The reduction this May is the fourth cut within the past year and the Bank considered an even bigger cut to 4% due to concerns the global trade war could hit UK economic growth.

The average two-year fixed mortgage rate has dropped month-on-month by the biggest margin in over six months, the latest Moneyfacts UK Mortgage Trends Treasury Report data has revealed.

The average two-year fixed mortgage rate has fallen to its lowest point since the start of September 2022, before the ‘mini-Budget’. The availability of product choice grew further, and the average shelf-life of a deal fell.

Average mortgage rates on the overall two- and five-year fixed rates fell by 0.14% and 0.08%. The two-year fixed rate noted its biggest monthly fall since October 2024. 

The average two- and five-year fixed rates were last lower in September 2022 (4.24%) and November 2024 (5.09%) respectively.

At the start of May 2024, the average five-year fixed rate was 5.48%; compared to the start of this month, the rate is 0.38% lower at 5.10%. However, the average two-year fixed rate has fallen by 0.73% over the same period, down from 5.91% to 5.18%.

 

“Substantial drops are unlikely unless the Bank of England base rate falls significantly to about 2.5%, which is not currently forecast.
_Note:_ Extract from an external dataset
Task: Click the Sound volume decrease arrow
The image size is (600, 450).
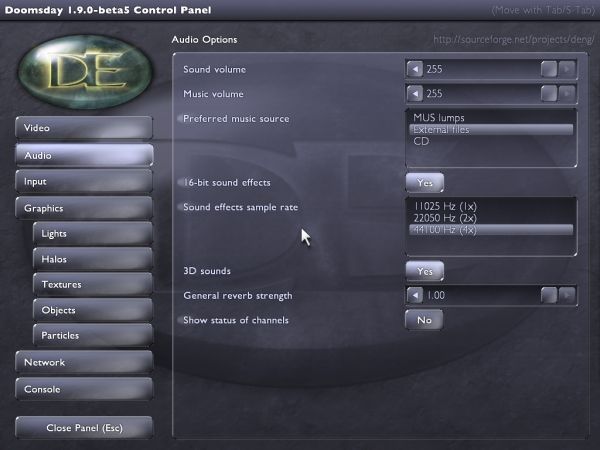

Borrowers should not wait for rates to collapse” (The Guardian)

Interest Rates and Mortgage Costs

Several major lenders, including Barclays, Nationwide, Lloyds, Halifax, HSBC, and Virgin Money, have lowered their mortgage rates.

Barclays plans to reduce its Standard Variable Rate (SVR) from 7.99% to 7.74% effective June 1. Borrowers with tracker mortgages are expected to save approximately £350 annually, while those on SVRs may see savings around £170 per year. (The Guardian)

Lending Activity and Market Trends

Brokers say homebuyers and those aiming to remortgage are now the beneficiaries of a mortgage price war, with lots of lenders cutting the cost of their new fixed-rate deals in recent weeks.

Nationwide is now offering some sub-4% first-time buyer fixed rates for the first time since September 2024, and on Thursday afternoon it announced fresh reductions for new and existing customers, with rates starting from 3.84%. Other big lenders that have trimmed rates on their new deals this week include Halifax, TSB and Virgin Money.

Nicholas Mendes​, the mortgage technical manager at the broker John Charcol, said he expected fixed-rate mortgage to continue getting gradually cheaper throughout 2025. By the end of the year, “we could see leading two-year fixed rates settle at about 3.5%, with five-year fixes close behind at approximately 3.6%,” he says. However; “Substantial drops are unlikely unless the Bank of England base rate falls significantly to about 2.5%, which is not currently forecast. Borrowers should not wait for rates to collapse” (The Guardian)

Further comment

The mortgage market has shown signs of resilience. In the first quarter of 2025, gross mortgage advances increased by 4.9% from the previous quarter to £68.8 billion, the highest since Q4 2022. New mortgage commitments also rose by 4.9% to £69.3 billion, indicating sustained borrower interest. (Barclays Home)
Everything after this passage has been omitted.